March 29, 2010 - New study findings may soon revolutionize multiple sclerosis (MS) treatment and diagnosis.
One type of MS responds to beta interferon, generally considered the best treatment. The other type does not -- and beta interferon treatment may even make it worse, find Stanford University researcher Lawrence Steinman, MD, and colleagues.
"I'm very excited about some of the implications of this," Steinman tells WebMD. "The most important implication is that a simple blood test could tell us who does and does not respond to beta interferon. It could be that about25%of patients are in the 'do not benefit' group."
For patients who do respond to beta interferon, the study raises hopes that the drug may work better than previously thought. That's because the clinical trials that proved beta interferon to be effective likely enrolled both types of MS patients, watering down the drug's average efficacyin beta interferon responders.
In coming months, Steinman said, he hopes to show that the two kinds of MS respond differently to other MS drugs, too.
Patricia O'Looney, PhD, vice president for biomedical research at the National MS Society, said the study will help researchers solve some of the mysteries surrounding MS.
"No two people with MS are exactly alike in disease course and in response to therapy. Why is this?" O'Looney tells WebMD. "We don't understand why about50% of people who take beta interferon don't respond well."
Two Routes to MS
Multiple sclerosis is an autoimmune disease caused by haywire immune responses that attack the myelin sheath protecting nerve fibers in the central nervous system. The culprits are lymphocytes called CD4 T helper cells, sometimes called the quarterbacks of the immune system.
In MS, a subset of CD4 cells called Th1 cells direct an inflammatory immune response against myelin. Beta interferon dampens this signal, so it's a great help to people with MS -- at least, to those who respond to treatment.
Why doesn't beta interferon always work for MS patients? A clue comes from a little known but equally devastating disease called neuromyelitis optica (NMO). In NMO, the immune system attacks nerve fibers, but it targets a protein different frommyelin, says NMO researcher Michael R. Yeaman, PhD, vice chair of medical sciences at Harbor-UCLA Medical Center.

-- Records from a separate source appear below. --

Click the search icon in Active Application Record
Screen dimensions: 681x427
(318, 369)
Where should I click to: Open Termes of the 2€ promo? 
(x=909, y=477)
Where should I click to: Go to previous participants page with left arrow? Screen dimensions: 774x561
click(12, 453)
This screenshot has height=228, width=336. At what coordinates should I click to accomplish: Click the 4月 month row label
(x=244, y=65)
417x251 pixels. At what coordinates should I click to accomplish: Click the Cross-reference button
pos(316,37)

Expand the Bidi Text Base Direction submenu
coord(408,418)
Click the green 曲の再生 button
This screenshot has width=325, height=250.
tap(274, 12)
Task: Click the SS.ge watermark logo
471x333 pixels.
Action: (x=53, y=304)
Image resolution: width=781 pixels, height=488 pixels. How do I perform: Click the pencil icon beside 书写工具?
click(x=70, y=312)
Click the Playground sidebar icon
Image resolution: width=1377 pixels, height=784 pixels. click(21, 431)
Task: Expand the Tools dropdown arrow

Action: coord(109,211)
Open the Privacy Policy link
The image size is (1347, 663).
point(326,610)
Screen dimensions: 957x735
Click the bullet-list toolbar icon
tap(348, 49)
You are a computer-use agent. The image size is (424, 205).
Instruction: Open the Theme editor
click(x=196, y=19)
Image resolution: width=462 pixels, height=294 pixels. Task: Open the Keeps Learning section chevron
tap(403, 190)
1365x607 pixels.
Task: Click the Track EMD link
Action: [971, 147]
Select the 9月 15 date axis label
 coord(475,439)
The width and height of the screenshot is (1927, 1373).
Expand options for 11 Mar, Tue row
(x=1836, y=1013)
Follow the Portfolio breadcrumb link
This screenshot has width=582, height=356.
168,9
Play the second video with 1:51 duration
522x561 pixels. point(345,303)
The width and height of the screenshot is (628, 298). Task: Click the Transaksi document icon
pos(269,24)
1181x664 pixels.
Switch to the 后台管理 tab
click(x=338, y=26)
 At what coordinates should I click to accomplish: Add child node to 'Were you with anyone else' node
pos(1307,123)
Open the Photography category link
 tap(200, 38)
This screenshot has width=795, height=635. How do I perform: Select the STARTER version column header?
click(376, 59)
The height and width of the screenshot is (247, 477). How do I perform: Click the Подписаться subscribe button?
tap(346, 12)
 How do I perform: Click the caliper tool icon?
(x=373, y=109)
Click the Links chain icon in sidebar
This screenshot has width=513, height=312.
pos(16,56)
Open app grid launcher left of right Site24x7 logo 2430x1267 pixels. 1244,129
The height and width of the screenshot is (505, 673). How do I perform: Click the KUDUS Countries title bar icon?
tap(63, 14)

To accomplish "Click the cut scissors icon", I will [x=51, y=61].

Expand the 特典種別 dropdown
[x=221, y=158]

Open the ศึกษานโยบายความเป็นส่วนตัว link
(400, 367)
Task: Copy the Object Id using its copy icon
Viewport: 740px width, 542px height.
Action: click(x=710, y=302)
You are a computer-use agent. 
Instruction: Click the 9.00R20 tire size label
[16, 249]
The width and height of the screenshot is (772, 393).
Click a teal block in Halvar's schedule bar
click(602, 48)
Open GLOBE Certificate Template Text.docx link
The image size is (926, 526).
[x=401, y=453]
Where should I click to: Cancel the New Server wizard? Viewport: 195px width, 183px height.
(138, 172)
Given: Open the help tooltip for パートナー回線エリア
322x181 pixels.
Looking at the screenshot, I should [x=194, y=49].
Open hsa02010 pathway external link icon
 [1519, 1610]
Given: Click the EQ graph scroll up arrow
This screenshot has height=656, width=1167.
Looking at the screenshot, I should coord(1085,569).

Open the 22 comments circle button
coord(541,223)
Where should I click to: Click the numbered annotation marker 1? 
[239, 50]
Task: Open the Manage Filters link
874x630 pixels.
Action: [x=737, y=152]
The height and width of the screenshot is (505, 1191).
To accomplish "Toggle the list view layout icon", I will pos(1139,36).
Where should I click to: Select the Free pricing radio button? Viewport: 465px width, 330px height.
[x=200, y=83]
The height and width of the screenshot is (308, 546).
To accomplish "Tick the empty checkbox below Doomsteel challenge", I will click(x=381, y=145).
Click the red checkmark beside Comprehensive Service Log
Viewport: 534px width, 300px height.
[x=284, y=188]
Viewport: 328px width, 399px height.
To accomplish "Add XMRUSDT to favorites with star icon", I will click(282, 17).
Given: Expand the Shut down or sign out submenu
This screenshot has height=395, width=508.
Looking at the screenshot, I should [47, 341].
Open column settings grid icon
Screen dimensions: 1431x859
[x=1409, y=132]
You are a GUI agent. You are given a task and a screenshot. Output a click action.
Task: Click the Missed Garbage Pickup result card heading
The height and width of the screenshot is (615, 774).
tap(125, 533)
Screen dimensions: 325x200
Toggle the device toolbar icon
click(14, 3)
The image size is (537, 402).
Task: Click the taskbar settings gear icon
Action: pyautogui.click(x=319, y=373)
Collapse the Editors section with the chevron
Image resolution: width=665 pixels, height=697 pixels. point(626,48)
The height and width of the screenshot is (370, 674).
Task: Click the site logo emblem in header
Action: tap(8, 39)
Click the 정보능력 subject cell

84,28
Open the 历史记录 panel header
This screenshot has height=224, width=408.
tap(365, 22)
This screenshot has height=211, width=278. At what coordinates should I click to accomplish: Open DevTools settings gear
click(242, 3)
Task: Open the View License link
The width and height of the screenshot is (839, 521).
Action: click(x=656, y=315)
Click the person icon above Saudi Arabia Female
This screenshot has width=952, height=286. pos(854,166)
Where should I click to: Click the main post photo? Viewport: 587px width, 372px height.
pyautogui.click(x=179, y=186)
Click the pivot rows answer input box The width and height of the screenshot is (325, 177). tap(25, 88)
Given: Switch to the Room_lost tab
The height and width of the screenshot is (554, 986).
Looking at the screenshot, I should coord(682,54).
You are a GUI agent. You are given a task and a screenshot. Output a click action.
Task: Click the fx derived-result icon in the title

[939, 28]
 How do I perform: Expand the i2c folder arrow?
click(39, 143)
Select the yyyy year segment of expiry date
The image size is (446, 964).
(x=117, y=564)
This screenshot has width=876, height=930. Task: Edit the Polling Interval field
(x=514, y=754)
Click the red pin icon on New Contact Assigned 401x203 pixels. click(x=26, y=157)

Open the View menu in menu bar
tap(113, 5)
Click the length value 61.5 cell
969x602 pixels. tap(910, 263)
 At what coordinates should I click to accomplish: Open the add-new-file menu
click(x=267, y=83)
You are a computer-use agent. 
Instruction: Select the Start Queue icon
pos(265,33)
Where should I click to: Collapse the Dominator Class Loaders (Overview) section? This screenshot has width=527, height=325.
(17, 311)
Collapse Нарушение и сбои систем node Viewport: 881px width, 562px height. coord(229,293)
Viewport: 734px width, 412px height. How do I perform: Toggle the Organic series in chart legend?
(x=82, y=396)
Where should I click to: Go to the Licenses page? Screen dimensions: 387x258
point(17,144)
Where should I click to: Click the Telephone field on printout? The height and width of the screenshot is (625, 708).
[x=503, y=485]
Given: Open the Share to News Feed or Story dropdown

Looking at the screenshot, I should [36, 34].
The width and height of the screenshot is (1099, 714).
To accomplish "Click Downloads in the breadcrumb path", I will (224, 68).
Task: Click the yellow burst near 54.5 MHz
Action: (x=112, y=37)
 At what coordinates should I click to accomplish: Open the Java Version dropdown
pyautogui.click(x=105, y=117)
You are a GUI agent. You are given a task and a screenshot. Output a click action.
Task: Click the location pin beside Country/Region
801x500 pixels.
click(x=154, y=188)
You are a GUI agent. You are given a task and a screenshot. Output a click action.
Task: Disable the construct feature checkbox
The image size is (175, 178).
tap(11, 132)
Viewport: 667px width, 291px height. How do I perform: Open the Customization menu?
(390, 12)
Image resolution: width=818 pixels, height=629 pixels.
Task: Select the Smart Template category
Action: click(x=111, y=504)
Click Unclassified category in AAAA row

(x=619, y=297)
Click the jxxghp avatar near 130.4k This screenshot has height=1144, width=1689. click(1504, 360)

NMO researchers have shown that the CD4 cells behind NMO aren't Th1 cells, but another type called Th17. Might Th17 cells cause some cases of MS?
Yes, Steinman and colleagues found. First the researchers induced an MS like disease in mice using either autoimmune Th17 or autoimmune Th1 cells. Then they showed that beta interferon improved MS-like symptoms in mice with Th1-induced disease, but that the drug worsened MS symptoms in mice with Th17-induced disease.
Humans, too, appear to have different kinds of MS. Steinman and colleagues tested blood samples taken before treatment from 26 MS patients. Six of the 12 patients who did not respond to beta interferon had high levels of Th17 in their blood.
These patients with Th17 immune responses also had high levels of beta interferon in their blood -- before beta interferon treatment. That means one of two things:
- In patients with Th17-type MS, beta interferon doesn't help because beta interferon levels already are high.
- In patients with Th17-type MS, beta interferon doesn't fight inflammation -- it makes inflammation worse. In this case, just as in mice with Th17-induced disease, beta interferon would exacerbate MS.
New Hope for MS Patients
"We are very excited about this kind of discovery, because there are new therapy approaches that focus on Th17 immune pathways," Yeaman tells WebMD. "We don't know the answers yet, but we are starting to see the dots on the page -- and if we can connect the dots, perhaps a new treatment or cure can emerge."
People with MS are likely to see a benefit long before new treatments emerge. Blood tests already exist that can tell MS patients whether they have Th1 or Th17 disease. Those with Th17 disease can be spared having to undergo the side effects of beta interferon treatment, while those with Th1 disease can endure side effects knowing that the treatment is highly likely to work.
"When first diagnosed with MS, the first question a person asks is, 'What can I expect? How bad will it be?'" O'Looney says. "It would it be great if we can identify something to say, 'This person has this makeup and 10 years from now may be OK, or that person may need more aggressive therapy."
Despite their enthusiasm over the new findings, all of the experts consulted for this article caution that the new findings must be validated in large numbers of MS patients. All warn that it's too soon for patients to seek testing or to make treatment decisions on the basis of these preliminary findings.
The study findings appear in the March 28 advance online issue of Nature Medicine.